American poet Amanda Gorman reads a poem during the 59th Presidential Inauguration at the U.S. Capitol in Washington, Wednesday, Jan. 20, 2021. (AP Photo/Carolyn Kaster)

To succeed in creating an inclusive and united nation, hateful ideologies must be relegated to the dustbin of history.

President Joe Biden was inaugurated Wednesday morning. In any other circumstance, this would be a historic but banal observance of the American democratic process.

Just weeks ago, demonstrators laid siege the Capitol as lawmakers worked to confirm the electoral vote. For the past four years, a cancer has been growing within the GOP, one that some Republicans and Democrats alike have been warning about, like canaries in the coal mine of the American political system. The warnings have been coming true for a while, but they finally exploded earlier this month.

Many in our country cry out for unity. President Joe Biden hammered in that point with his speech at the inauguration. There is indeed a necessity for unity to come, but we must be careful not to rush the process. The American public should not condone peace between liberalism and fascism. There cannot be reconciliation between truth and falsehood.

Americans are shaken. Biden, if he hopes to be an impactful leader in this “winter of peril,” as the president put it, needs to know where to stand strong, and differentiate between Americans and those who seek to disrupt our democratic process.

It seems as if President Biden understands this, addressing such concerns speaking from the Capitol.

“I know speaking of unity can sound to some like a foolish fantasy these days,” Biden said on Inauguration Day. “I know the forces that divide us are deep and they are real, but I also know they are not new. Our history has been a constant struggle between the American ideal that we’re all created equal and the harsh, ugly reality that racism, nativism, fear, demonization have long torn us apart. The battle is perennial and victory is never assured.”

The battle between the America promised within the Constitution and the America experienced by the public is still raging, and we hope that this next presidential administration fights to make the American ideal a reality. As Americans, we must unite against disunity, but not at the expense of accepting hatred and bigotry. Those attributes must never become accepted as the norm within American politics — despite how they have proliferated during recent years.

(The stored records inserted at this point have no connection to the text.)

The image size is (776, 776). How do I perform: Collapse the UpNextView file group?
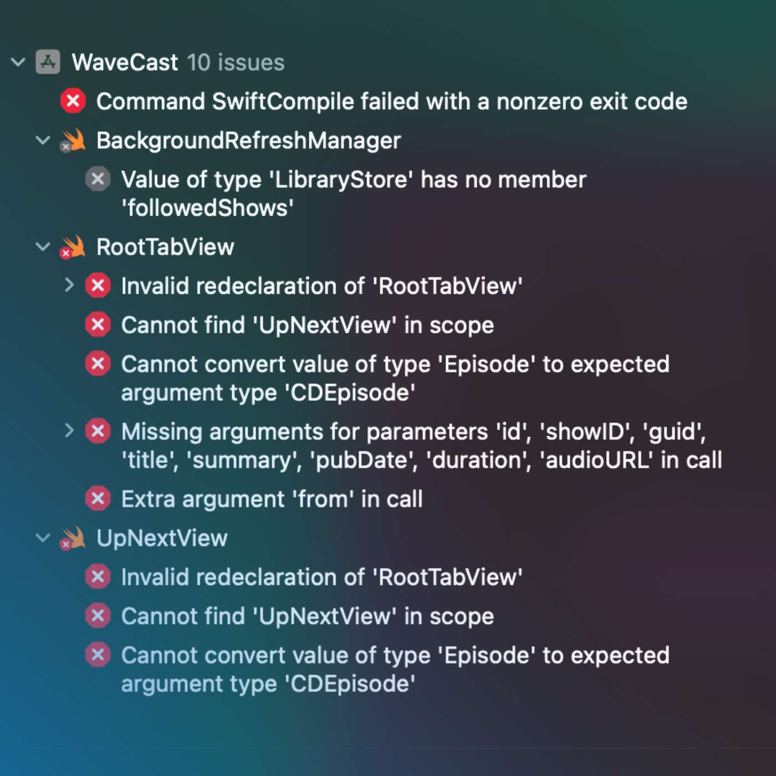click(43, 538)
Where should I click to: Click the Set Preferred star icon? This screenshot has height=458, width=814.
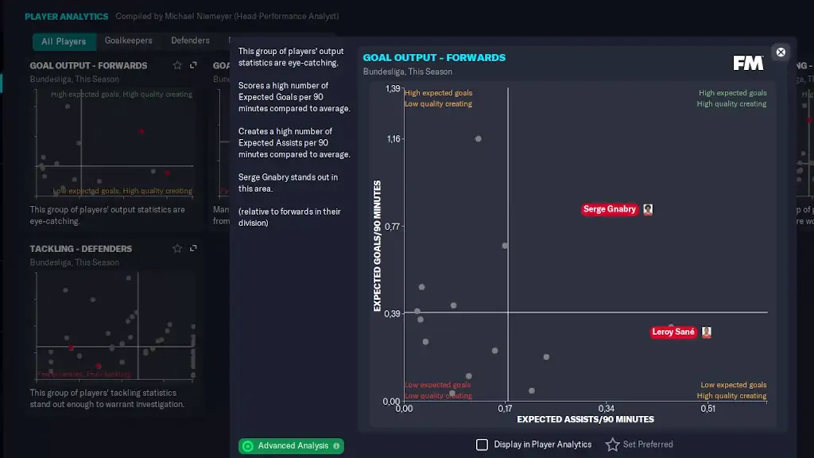click(612, 444)
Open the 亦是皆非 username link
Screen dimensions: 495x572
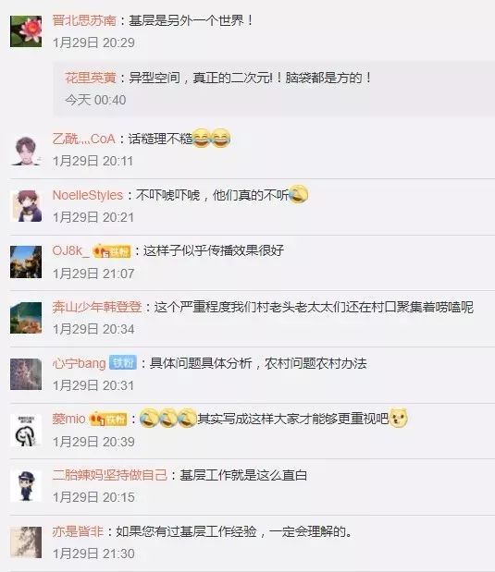(78, 532)
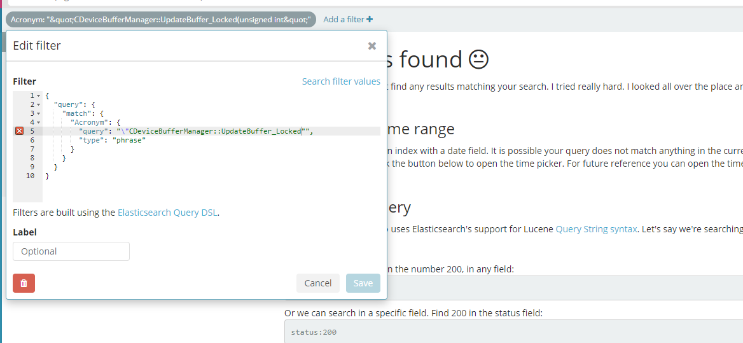Screen dimensions: 743x343
Task: Fold the "Acronym" block on line 4
Action: pos(39,122)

President Biden had this to say Wednesday morning, during his speech.

“And we must meet this moment as the United States of America. If we do that, I guarantee you we will not fail. We have never, ever, ever, ever failed in America when we’ve acted together.”

We, as the editorial board, hope this next president can succeed in bringing the country’s best together and bringing a peaceful unity after years of division.